SM: The precision of language and either it’s failure or it’s success was the whole dramaturgical underpinning of Can I Start Again Please. What happens when you put these languages in parallel and then all of a sudden they start to clash and collide and work up against each other? It meant that nobody owned that story, nobody knew whether I was Nadia’s [Nadarajah] interpreter or if Nadia was my interpreter in the piece. There’s some English and then there’s sign language; there’s sign language and then there’s English; they’re working in tandem or they’re working simultaneously. And then there is the scroll we’re both reading from so it’s a pre-prescribed version of something because it’s written down but it seems to be really true: it seems to be happening in the moment.
I set myself the task to tell the definitive version of what happened to me as a child. It failed, but as a piece of theatre, to present that attempt and to see the failure of it was the whole piece.
PC: How did you control that failure so there was space for interpretation?
SM: There are very few times when we look at each other, it’s all straight out, so when I say: “Don’t interpret that.” or “Are you interpreting that?” or “Why have you stopped interpreting?” It’s not clear if that is me saying it to Nadia or Nadia saying it to me. As the piece goes on that becomes a question to the audience, it becomes about you having to do that work: “I’m just going to pause while that is interpreted.” and “Why have you stopped translating?” That is as near to a dénouement as I’m ever going to get in the piece. There is a lot of silence in it when we go: “Here have that…” and it is up to people to fill those gaps.
It’s about witnessing and being witnessed.
PC: Did you want to capture the fragility of semantics – the fragile meaning of words?
SM: I was interested in the fragility of cognitive schemas in a way. I could say to you, in what would seem to be the clearest terms possible: A, B, C, D. If you have no schema to pull up to meet that piece of information coming in, it’s not going to be fully understood. #Metoo has happened after Can I Start Again Please and this notion of telling people about trauma and abuse is complicated because telling doesn’t make anything better if nobody understands what you’re telling.

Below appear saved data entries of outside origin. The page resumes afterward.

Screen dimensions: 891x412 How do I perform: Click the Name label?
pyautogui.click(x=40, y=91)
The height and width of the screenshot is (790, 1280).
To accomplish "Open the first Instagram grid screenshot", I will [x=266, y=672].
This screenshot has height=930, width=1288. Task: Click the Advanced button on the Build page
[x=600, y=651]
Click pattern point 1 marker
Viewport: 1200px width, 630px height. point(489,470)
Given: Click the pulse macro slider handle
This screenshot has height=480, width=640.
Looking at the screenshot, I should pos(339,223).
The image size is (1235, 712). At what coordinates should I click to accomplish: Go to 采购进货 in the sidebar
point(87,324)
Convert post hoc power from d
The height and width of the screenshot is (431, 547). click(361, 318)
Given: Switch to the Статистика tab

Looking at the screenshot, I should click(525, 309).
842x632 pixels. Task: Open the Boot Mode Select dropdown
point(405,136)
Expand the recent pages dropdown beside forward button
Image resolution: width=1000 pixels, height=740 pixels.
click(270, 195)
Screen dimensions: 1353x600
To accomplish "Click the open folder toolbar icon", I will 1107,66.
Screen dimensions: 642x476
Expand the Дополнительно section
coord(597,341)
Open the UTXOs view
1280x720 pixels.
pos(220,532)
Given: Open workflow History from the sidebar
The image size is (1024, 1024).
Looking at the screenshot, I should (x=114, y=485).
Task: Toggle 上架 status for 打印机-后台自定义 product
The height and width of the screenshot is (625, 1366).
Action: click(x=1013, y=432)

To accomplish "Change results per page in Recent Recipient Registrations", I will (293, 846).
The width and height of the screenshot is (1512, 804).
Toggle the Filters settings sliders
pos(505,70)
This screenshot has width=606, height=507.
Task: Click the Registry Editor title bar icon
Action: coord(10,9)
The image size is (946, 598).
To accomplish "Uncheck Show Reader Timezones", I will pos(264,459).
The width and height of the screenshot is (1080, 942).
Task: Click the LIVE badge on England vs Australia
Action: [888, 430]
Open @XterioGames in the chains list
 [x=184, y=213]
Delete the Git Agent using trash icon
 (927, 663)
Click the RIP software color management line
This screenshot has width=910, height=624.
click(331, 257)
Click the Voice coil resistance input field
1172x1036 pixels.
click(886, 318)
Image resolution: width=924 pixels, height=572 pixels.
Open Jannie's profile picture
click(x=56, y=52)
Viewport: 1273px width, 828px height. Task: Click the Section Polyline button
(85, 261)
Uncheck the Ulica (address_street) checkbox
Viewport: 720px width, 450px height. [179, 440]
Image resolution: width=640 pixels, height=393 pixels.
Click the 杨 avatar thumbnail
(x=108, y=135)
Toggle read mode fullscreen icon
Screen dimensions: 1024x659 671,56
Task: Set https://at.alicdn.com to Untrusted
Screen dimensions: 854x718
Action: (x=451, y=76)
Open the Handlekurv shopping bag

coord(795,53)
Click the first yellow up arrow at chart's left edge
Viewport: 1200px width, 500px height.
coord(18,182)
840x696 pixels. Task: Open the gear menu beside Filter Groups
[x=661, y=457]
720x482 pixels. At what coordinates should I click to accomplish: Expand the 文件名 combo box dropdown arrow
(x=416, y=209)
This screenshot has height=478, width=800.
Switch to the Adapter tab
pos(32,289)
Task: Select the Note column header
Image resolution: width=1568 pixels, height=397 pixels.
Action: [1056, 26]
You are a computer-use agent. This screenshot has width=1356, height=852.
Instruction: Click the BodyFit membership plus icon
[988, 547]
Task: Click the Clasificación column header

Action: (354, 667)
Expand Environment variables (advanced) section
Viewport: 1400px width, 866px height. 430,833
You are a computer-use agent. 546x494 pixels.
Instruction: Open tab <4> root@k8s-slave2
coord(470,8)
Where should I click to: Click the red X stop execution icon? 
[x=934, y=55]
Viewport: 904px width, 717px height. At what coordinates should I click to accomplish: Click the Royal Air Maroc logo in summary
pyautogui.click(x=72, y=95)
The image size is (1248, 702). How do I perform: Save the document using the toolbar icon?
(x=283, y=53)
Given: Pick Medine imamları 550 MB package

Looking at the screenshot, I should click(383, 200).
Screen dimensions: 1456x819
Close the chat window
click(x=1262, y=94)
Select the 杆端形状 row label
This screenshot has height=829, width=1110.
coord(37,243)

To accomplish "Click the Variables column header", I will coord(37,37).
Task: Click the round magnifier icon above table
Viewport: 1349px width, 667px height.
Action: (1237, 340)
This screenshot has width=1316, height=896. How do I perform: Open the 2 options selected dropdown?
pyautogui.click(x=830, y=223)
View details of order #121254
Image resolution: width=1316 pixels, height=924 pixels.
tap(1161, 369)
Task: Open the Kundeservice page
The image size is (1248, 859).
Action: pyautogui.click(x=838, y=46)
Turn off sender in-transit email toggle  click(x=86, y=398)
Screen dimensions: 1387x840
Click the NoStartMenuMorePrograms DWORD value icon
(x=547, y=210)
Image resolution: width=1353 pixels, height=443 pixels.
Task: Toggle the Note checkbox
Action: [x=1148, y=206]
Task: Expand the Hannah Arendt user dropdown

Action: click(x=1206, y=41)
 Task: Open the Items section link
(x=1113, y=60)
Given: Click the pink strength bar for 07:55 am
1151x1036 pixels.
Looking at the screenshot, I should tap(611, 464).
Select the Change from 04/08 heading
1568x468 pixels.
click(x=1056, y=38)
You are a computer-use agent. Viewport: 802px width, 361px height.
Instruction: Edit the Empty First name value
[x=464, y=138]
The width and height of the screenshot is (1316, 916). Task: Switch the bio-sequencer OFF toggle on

The complexity can be lost and it becomes so reductive that actually I would prefer not to tell – I’d prefer not to speak about it unless you can talk about the nuance.
PC: Does theatre allow for that nuance?
SM: I think it does. It demands: “Look, stay with me, stay with me on this and I’m going to do this.” If I have won that engagement with an audience, either at the beginning of the piece or if I’m constantly working on respecting that engagement then they’ll follow me into complex ideas.
Reflecting on ‘What is theatre?’ again, I’m slightly weary of making any sort of headline: ‘Theatre is…’. I’m uncomfortable about it because that would be pinning stuff down, but if I had to have a t-shirt printed I’d say it’s about witnessing: it’s about witnessing and being witnessed.
PC: How does playing yourself connect with more traditional forms of acting?
SM: I don’t know whether I am playing myself, I think I’m a rinse: I rinse stuff through me. It’s a bit like the old photographic system: I’m the developing solution rather than the photograph.
PC: How do you finish your shows when they deal with the difficult themes of trauma and abuse?
SM: Still Life and Can I Start Again Please both end with long finale speeches which are incredibly poetic and are a bit like an epilogue: they take everything that happened and go – [exhales].
PC: Do they act as a kind of compression chamber for your audience?
SM: Yes, I don’t want my audience to be brutalised at all. I think those long speeches take people out of this relationship that they’ve had with me and all of a sudden lets some air in.